As of August 2019, Schuna’s work area in the four counties has grown to 21,409 acres of public lands. His office manages the parcels with three other full-time staff — Kevin Schaap (based in Slayton) and Judy Markl and Dennis Opdahl (based at Talcot) — and seven seasonal employees.

“Partnerships are everything to us,” Schuna said. “We get more work done with our partnerships. Ducks Unlimited are awesome partners, and other partners include Pheasants Forever and our local game and fish clubs.”

Ducks Unlimited and Pheasants Forever generally take the lead on land acquisitions, turning the property over to the Minnesota DNR once a purchase is finalized. During the process, Schuna said the organizations may help with site cleanup, such as pulling fences and clearing away trash.

This helps the DNR further its goal, which is to strategically acquire properties to provide outdoor recreation, clean water and wildlife habitat, Schuna said.

“What we’re really focusing on are wetland or grassland complexes that provide multiple benefits to wildlife and the public,” he added. “We’re not buying every acre that’s offered — we turn down a lot. Most of what we’ve been acquiring lately have been attached to existing easements or have a special ecological benefit.”

Development and maintenance of public lands takes up a large portion of staff time, whether it's seeding prairie grass or restoring a wetland.

With nearly two decades of service to the DNR, Schuna looks to a busy future filled with ideas for the DNR to pursue in this part of the state.
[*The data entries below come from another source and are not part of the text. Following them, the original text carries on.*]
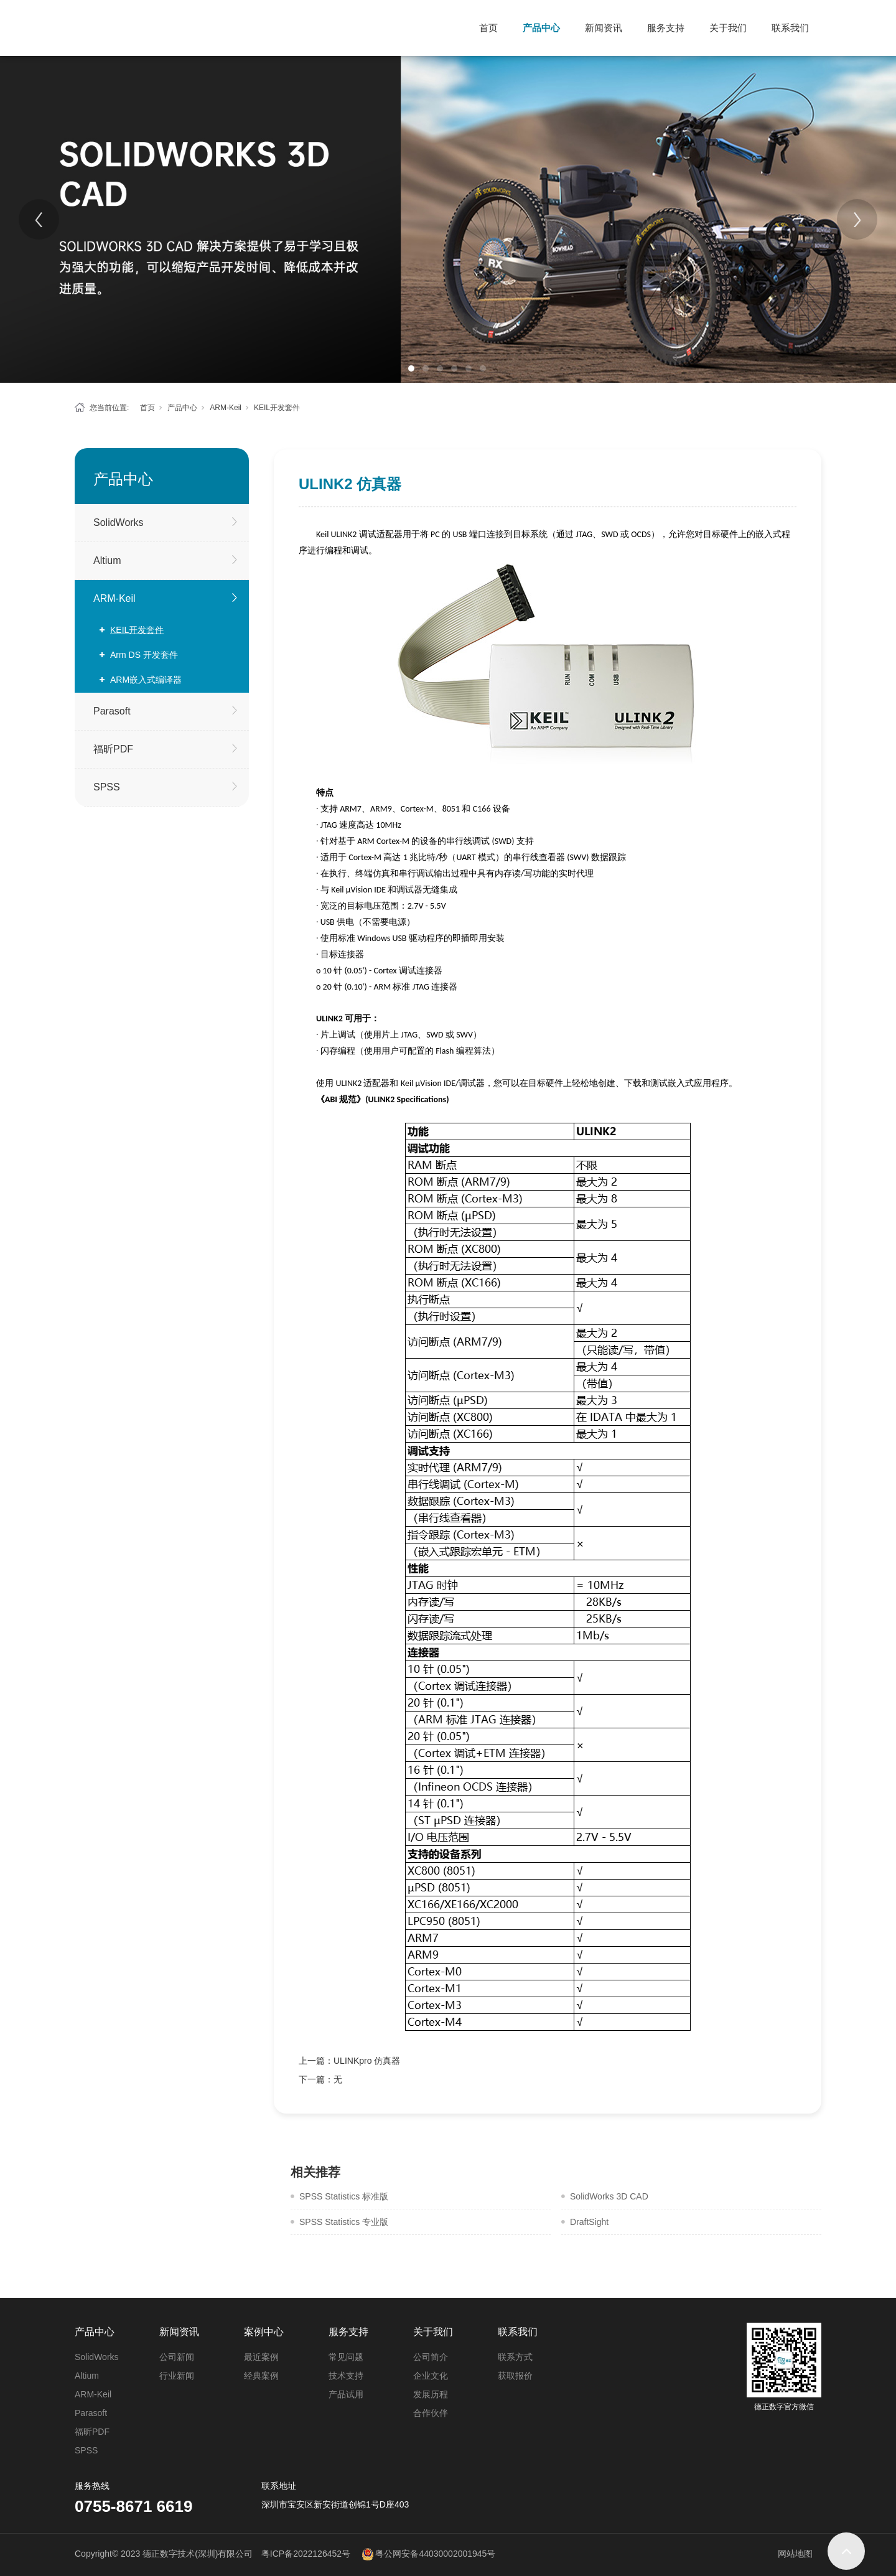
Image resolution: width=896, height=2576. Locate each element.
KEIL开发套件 (277, 407)
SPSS (106, 787)
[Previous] (39, 219)
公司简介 (430, 2357)
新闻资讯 (603, 27)
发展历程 (430, 2394)
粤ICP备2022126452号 (305, 2554)
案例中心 (264, 2331)
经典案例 (261, 2376)
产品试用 (346, 2394)
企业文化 (430, 2376)
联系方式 (515, 2357)
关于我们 (728, 27)
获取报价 (515, 2376)
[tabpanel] (448, 219)
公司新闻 (176, 2357)
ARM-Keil (225, 407)
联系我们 (790, 27)
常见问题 (346, 2357)
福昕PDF (113, 749)
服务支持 (665, 27)
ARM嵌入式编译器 (146, 680)
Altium (107, 560)
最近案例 (261, 2357)
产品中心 (541, 27)
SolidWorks (118, 522)
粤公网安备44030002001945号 (435, 2554)
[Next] (857, 219)
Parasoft (112, 711)
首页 (488, 27)
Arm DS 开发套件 (144, 655)
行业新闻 (176, 2376)
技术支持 (346, 2376)
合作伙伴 (430, 2413)
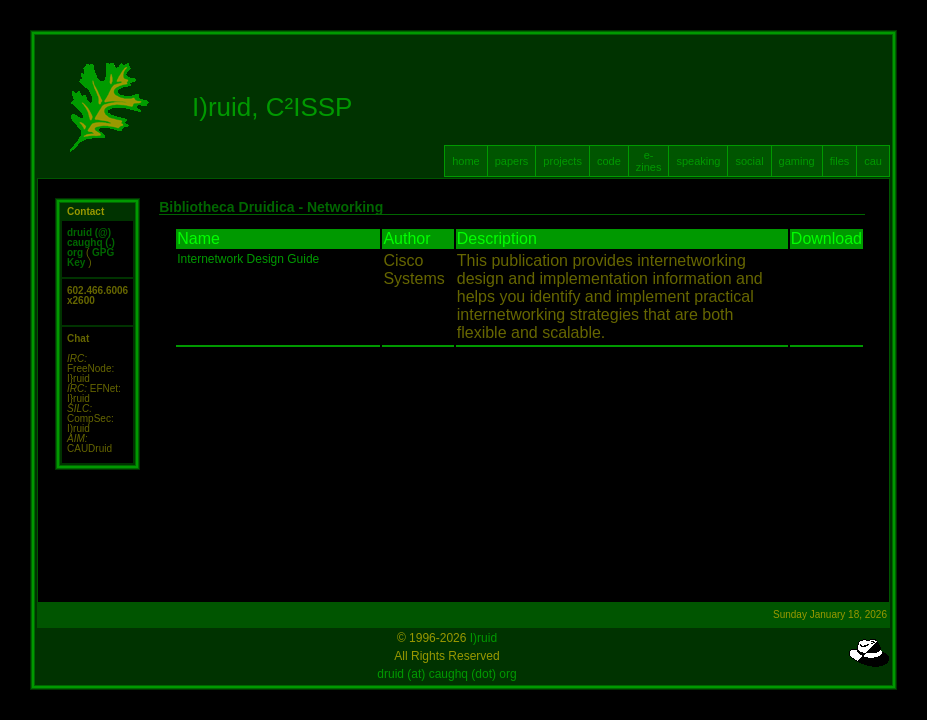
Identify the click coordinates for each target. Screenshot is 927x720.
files (840, 161)
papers (512, 161)
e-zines (649, 161)
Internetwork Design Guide (248, 259)
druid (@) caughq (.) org (91, 242)
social (749, 161)
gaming (797, 161)
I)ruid (483, 638)
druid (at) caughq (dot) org (446, 674)
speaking (698, 161)
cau (873, 161)
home (466, 161)
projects (562, 161)
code (609, 161)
“We’re going to continue to look at strategic parcels,” he said. “As to what that number would be for acres, that isn’t for me to decide or even think about.”

Schuna has worked as this area’s wildlife manager since April 2013, and before that he served as an assistant wildlife manager for the DNR in Marshall. His first job with the state agency was as a technician for the Conservation Reserve Enhancement Program (CREP) in Lyon County. He spent nine months in that role before moving into wildlife management.

A native of East St. Paul, he worked as a barber for 17 years in the Maplewood Mall to put himself through college. He earned his degree in wildlife management from the University of Minnesota.

Today, he says he has the best job in the world, and no two days are ever the same.

“I get to spend a lot of time outdoors,” Schuna said. “I can’t believe I come to work to work and get paid to do this.”

Schuna said the old adage “Build it and they will come” certainly applies to his work as an area wildlife manager. By building wetlands and grasslands, he gets to see firsthand the wildlife that are lured in by the habitat.

“That’s what puts a smile on my face,” he said.